### Task goal
Begin your transcription at the line containing "Instruction: Click the Volume axis label" and continue it, word for word, to the final line below. Include only those lines and skip the pictures.

::::

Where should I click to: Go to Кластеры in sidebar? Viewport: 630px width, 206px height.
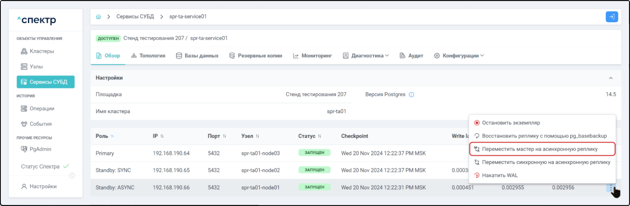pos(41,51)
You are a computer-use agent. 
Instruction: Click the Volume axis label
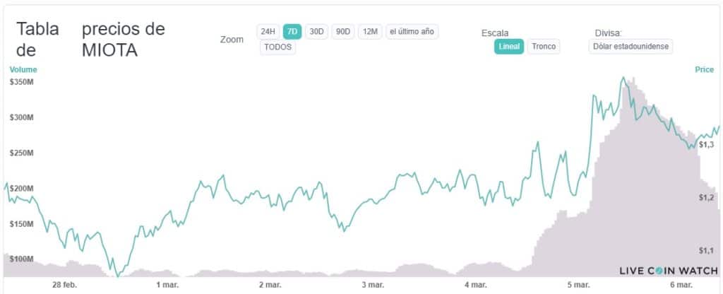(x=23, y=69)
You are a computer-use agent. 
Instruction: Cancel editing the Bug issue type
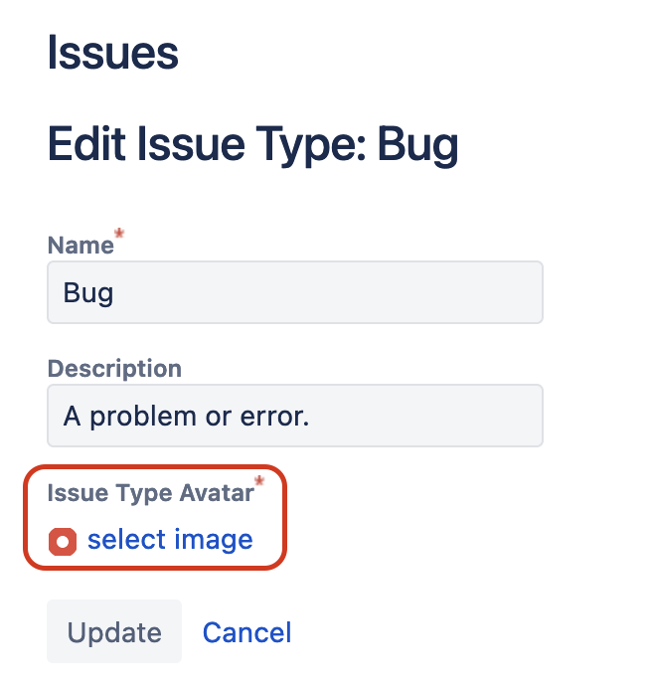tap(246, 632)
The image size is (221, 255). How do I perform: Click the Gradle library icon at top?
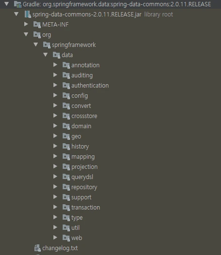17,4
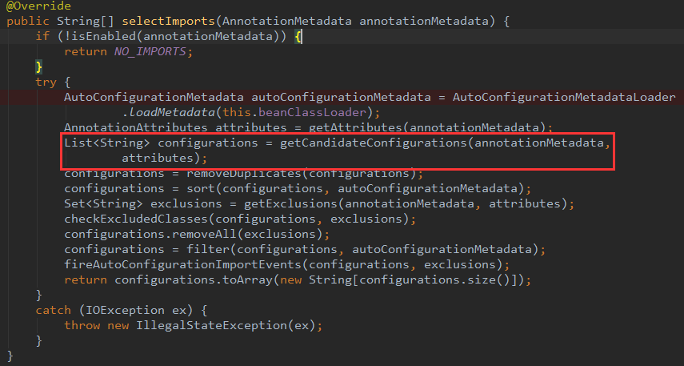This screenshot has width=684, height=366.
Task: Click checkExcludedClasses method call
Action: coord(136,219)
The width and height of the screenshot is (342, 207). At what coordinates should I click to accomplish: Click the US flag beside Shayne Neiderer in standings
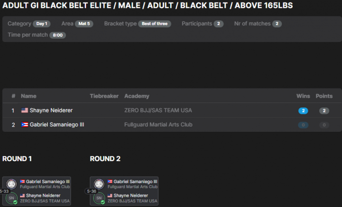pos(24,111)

::::

### Exercise result
Instruction: Click the Volume axis label
(x=23, y=69)
You are a computer-use agent. 
Instruction: Cancel editing the Bug issue type
tap(246, 632)
The image size is (221, 255). How do I perform: Click the Gradle library icon at top?
17,4
This screenshot has width=684, height=366.
Task: Click checkExcludedClasses method call
Action: coord(136,219)
The width and height of the screenshot is (342, 207). At what coordinates should I click to accomplish: Click the US flag beside Shayne Neiderer in standings
pos(24,111)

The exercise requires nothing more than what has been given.